High used car prices point to severe inflation
Wholesale prices for used cars and trucks jumped 8.3% in the first 15 days of October compared to September, according to the Mannheim Used Car Value Index.
“There was a two to three month delay between the two, so as we head into 2022 there is likely to be a significant upward impact on the CPI number,” said Jim Reed, strategist at Deutsche Bank.
Used car prices are up 37% in the past 12 months as a global shortage of chips has held automakers back from production, driving up demand for used cars.
Prices were also seen rising due to pent-up demand caused by the pandemic with many consumers having more money to spend due to government stimulus measures.
Used car prices make up about 4% of the core CPI basket, but added about a 1 percentage point increase, according to Reed.
Core CPI, which excludes food and energy, rose 4% year over year in October. However, it included a 24.4% year-on-year increase in used car prices – less than the Mannheim Index’s rise in the value of used cars by more than 12 percentage points.
Federal Reserve Chairman Jerome Powell said the recent wave of inflation is “transient” and that price increases will subside as supply chain bottlenecks ease.
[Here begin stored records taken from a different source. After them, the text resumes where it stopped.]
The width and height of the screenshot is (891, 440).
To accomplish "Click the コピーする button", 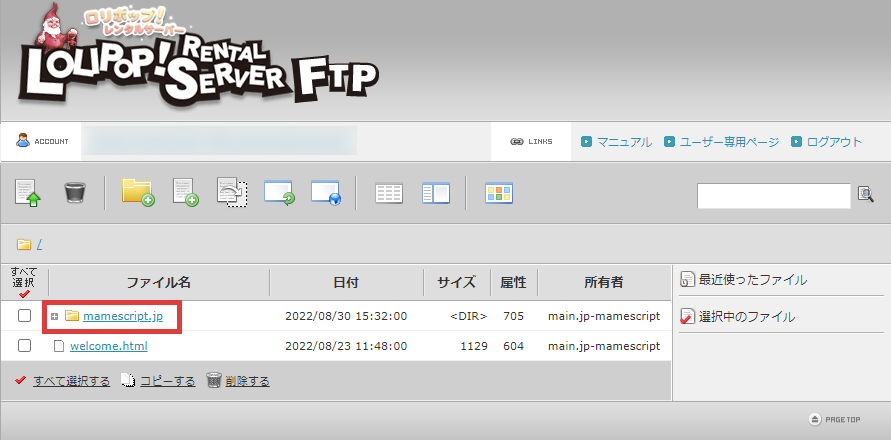I will click(166, 381).
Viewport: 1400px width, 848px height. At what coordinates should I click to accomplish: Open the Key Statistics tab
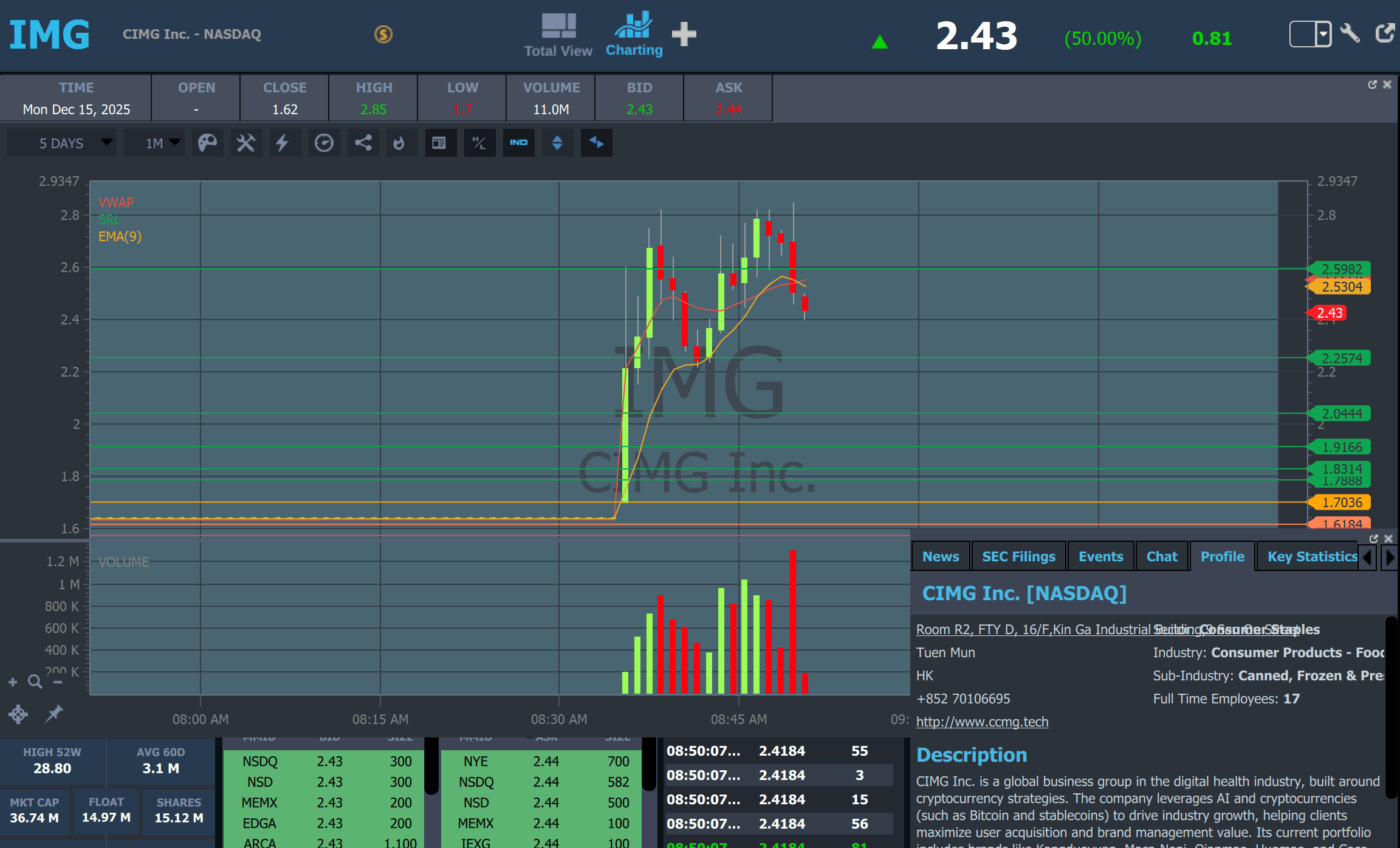[x=1311, y=556]
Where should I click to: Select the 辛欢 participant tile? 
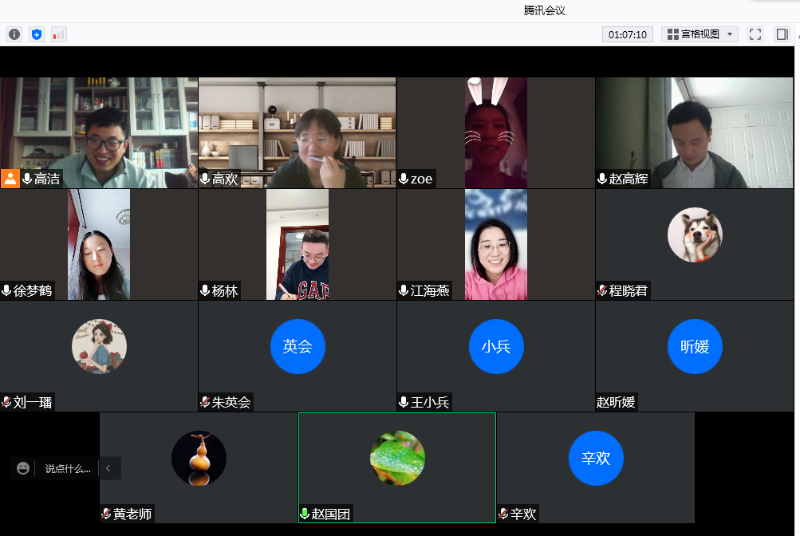(595, 458)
The Fed, at its next meeting in November, is expected to lay out its plans to reduce $120 billion per month in asset purchases. However, price increases are unlikely to start for several months.
While the Fed expects inflation to be moderate, Reid says there are indications that pricing pressures may get stronger in the coming year.
“Basic rents and owner’s equivalent rents make up about a third of the basket (40% for basic), and although they won’t grow at the same breakneck speed. [as vehicle prices], forward-looking models suggest it could be a big story in 2022 and the baton could be passed from cars to housing for CPI strength.”